L’INSEE vient, comme chaque début d’année de publier les nouvelles données démographiques dites de « population légale et millésimée 2017 ».

L’an passé, l’institut national annonçait que la population Viennoise avait augmenté de 300 habitants passant la barre symbolique des 30 000 habitants (à 30178 exactement) pour la première fois depuis 2006. Nous étions assez prudent sur les conclusions qu’il fallait en tirer, conscient que cette augmentation restait minime. Sans doute aussi par réaction aux élans d’autosatisfaction de la municipalité qui s’était attribué cet exploit. Le maire avait alors déclaré que « La municipalité s’était attachée à attirer et à favoriser la venue d’habitants mais aussi des promoteurs (…). Le nombre de constructions de nouveaux logements connaît un rythme soutenu depuis 2014 dont les effets, déjà visibles sur ce recensement, devraient être encore plus importants dans les chiffres des années à venir ».

Les chiffres publiés cette année annoncent une perte du nombre d’habitants de près de 500 (passant à 29 683 en population totale).

Dans le même temps l’INSEE confirme que la région Auvergne Rhône-Alpes est en accroissement démographique constant, de même que notre département de l’Isère. La Ville de Vienne reste donc une ville peu attractive et perd des habitants en dépit des opérations de promoteurs qui se sont multipliées ces dernières années sur la Ville.
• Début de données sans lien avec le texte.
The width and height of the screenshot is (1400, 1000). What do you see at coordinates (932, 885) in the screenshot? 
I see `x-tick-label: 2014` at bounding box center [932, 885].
La ville n’est pas attractive parce que les services qu’elle propose aux Viennois sont ni assez performants ni adaptés à leurs besoins. Qu’il s’agisse de transports publics ou de stationnement, de logement, de développement économique, de cadre de vie, de préoccupation écologique ou sociale, nous sommes en retard d’au moins une décennie sur les autres Villes comparables.

Le Maire sortant s’attribuait les 300 habitants supplémentaires, il ne manquera pas d’assumer la baisse historique annoncée en ce début d’année.

Une baisse du nombre d’habitant à une période où notre environnement régional est hyper dynamique est finalement le meilleur juge pour signer le constat d’échec de la municipalité sortante.

La priorité sur les investissements de prestige plutôt que sur les services au Viennois affaiblit Vienne. Il est temps de changer de trajectoire.